Just wondering if anyone has had experience converting older linux vms on ESXi to bhyve.. For example I have several ubuntu12 and centos 5 systems that dont seem to want to import into a modern version of free esxi .. so I was hoping to run them on a 12.1 server with bhyve.

any advce, help or notes would be awesome.

tia


----------



## SirDice (Jun 24, 2020)

I  would suggest ditching CentOS 5. It's been EoL for quite some time. The same can probably be said for Ubuntu 12. Migrate your stuff to a new version. Really.


----------



## zader (Jun 24, 2020)

believe you me .. I want nothing more than to dd them .. but they are 1 off mission critical development snowflakes.. I need to get them off the current host asap..


----------



## SirDice (Jun 24, 2020)

Mission critical on a single EoL server? That just doesn't add up. Tell the owner you won't be supporting it, if it dies it's their problem. Don't get burned by it.


----------



## zader (Jun 24, 2020)

> Mission critical on a single EoL server?


lol yup.. not my doing but I do need to deal with it..


----------



## Crivens (Jun 24, 2020)

zader said:


> lol yup.. not my doing but I do need to deal with it..


You mean someone else made this your problem. I hope they pay good, and in cash. They seem to like dancing in mine fields...


----------



## zader (Jun 24, 2020)

> You mean someone else made this your problem. I hope they pay good, and in cash. They seem to like dancing in mine fields...



haha! not far from the truth .. hey.. seeing hows you are cleary physic .. could I get this weeks powerball numbers please ...


----------



## ralphbsz (Jun 25, 2020)

You have two tasks. First, bring those "mission critical services" (ha ha) up to running on a modern OS. Then, migrate them to running under a current FreeBSD server using bhyve. I would suggest that you separate those tasks, and either solve only one of them, or solve them separately.

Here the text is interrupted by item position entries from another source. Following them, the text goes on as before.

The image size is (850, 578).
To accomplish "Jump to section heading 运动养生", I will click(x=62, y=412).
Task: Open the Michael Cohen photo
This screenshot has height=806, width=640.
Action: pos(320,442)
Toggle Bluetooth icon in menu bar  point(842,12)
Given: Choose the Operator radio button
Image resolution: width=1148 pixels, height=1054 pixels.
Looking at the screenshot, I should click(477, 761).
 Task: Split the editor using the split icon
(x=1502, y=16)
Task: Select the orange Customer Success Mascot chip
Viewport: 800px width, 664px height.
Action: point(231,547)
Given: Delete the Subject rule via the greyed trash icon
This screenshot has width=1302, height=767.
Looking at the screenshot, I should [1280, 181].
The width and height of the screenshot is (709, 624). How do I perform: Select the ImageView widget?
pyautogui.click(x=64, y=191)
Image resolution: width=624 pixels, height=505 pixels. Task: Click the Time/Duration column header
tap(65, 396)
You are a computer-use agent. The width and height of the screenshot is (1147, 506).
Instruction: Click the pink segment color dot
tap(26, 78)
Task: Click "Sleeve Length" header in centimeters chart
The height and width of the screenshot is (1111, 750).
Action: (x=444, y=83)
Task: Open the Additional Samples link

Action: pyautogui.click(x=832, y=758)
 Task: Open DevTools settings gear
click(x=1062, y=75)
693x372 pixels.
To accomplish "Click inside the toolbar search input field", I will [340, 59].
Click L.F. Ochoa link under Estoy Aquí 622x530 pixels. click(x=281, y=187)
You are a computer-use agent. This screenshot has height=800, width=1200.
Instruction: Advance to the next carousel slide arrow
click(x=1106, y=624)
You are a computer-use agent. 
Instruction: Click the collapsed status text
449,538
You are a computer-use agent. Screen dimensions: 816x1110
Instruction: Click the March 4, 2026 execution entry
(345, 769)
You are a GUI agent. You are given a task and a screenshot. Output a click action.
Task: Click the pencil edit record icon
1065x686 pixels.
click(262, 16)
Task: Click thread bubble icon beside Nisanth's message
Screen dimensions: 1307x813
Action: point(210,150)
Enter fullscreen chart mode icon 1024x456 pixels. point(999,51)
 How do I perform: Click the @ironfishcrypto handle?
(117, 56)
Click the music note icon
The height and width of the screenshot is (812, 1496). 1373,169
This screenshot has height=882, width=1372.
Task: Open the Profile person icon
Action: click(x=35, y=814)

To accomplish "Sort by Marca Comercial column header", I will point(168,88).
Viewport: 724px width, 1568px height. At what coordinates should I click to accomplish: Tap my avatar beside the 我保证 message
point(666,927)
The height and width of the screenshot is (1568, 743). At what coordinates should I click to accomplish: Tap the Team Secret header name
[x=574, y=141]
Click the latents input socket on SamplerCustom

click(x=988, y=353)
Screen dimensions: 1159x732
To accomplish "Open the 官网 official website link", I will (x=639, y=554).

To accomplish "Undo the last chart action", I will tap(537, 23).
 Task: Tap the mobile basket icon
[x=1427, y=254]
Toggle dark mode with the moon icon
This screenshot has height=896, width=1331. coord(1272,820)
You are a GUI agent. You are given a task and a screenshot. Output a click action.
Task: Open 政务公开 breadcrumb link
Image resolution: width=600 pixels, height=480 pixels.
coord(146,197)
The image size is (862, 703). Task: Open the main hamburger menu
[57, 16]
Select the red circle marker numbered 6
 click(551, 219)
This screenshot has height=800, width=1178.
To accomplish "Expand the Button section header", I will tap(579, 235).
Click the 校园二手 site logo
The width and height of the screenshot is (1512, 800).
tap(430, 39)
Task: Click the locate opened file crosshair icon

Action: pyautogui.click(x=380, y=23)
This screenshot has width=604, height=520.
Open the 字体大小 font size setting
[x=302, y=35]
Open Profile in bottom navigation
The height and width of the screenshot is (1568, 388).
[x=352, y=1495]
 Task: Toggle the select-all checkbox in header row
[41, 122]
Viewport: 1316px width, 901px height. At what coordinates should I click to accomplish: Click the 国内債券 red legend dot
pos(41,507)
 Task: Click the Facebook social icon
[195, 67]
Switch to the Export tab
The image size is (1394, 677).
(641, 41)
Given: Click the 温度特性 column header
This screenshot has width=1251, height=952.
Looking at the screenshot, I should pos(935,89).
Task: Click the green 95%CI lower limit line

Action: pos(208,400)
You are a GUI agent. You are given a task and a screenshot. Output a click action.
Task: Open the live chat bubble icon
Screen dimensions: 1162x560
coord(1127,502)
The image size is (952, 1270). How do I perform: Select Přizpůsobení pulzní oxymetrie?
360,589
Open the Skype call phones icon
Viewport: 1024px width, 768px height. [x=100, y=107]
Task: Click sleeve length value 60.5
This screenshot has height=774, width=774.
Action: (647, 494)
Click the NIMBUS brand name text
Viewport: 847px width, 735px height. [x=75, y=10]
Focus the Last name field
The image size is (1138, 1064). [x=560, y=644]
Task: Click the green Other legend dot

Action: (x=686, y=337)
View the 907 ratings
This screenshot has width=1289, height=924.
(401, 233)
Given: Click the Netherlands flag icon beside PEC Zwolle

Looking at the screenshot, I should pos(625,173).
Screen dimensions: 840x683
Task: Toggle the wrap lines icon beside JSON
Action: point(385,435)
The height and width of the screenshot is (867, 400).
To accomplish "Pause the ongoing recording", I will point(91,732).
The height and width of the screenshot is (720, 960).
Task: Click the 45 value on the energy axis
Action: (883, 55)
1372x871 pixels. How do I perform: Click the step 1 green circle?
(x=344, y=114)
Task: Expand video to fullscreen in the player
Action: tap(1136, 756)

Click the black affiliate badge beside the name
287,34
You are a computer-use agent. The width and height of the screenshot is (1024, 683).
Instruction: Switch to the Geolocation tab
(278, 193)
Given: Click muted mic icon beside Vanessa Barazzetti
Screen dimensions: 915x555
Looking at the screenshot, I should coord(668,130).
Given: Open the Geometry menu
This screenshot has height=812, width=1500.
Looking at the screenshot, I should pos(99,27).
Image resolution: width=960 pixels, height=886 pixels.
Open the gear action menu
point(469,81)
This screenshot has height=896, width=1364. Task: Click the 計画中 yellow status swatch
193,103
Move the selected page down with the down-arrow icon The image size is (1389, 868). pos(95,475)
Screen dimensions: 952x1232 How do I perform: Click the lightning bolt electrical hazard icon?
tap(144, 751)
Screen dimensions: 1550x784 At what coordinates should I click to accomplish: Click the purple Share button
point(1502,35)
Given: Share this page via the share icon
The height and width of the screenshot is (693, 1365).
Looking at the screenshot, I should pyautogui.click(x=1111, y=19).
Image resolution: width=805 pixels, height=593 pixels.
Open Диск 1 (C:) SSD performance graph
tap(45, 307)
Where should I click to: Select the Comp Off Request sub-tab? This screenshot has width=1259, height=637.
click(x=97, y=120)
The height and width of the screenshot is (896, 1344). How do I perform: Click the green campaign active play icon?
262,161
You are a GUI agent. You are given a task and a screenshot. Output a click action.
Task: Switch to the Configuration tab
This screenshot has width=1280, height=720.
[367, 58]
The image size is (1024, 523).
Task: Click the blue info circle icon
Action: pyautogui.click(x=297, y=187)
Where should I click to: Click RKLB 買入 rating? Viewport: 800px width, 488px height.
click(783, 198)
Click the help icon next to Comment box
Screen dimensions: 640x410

Approach 1: Give up on Ubuntu and CentOS completely, and try running the services natively on FreeBSD. The resulting system will be cleaner and simpler, easier to maintain and upgrade, and less likely to spontaneously break.

Approach 2: Give up on FreeBSD, and run those services direct-to-metal on whatever Linux installation they prefer. Again, less complexity.

Approach 3: First get them to run on an up-to-date version of Ubunto, CentOS or whatever OS they want to be on. Once that is up and stable, then start running those up-to-date OSes (with services) under an up-to-date version of FreeBSD.

Trying to run an old OS as a client in a modern VM setup is ... asking for trouble.


----------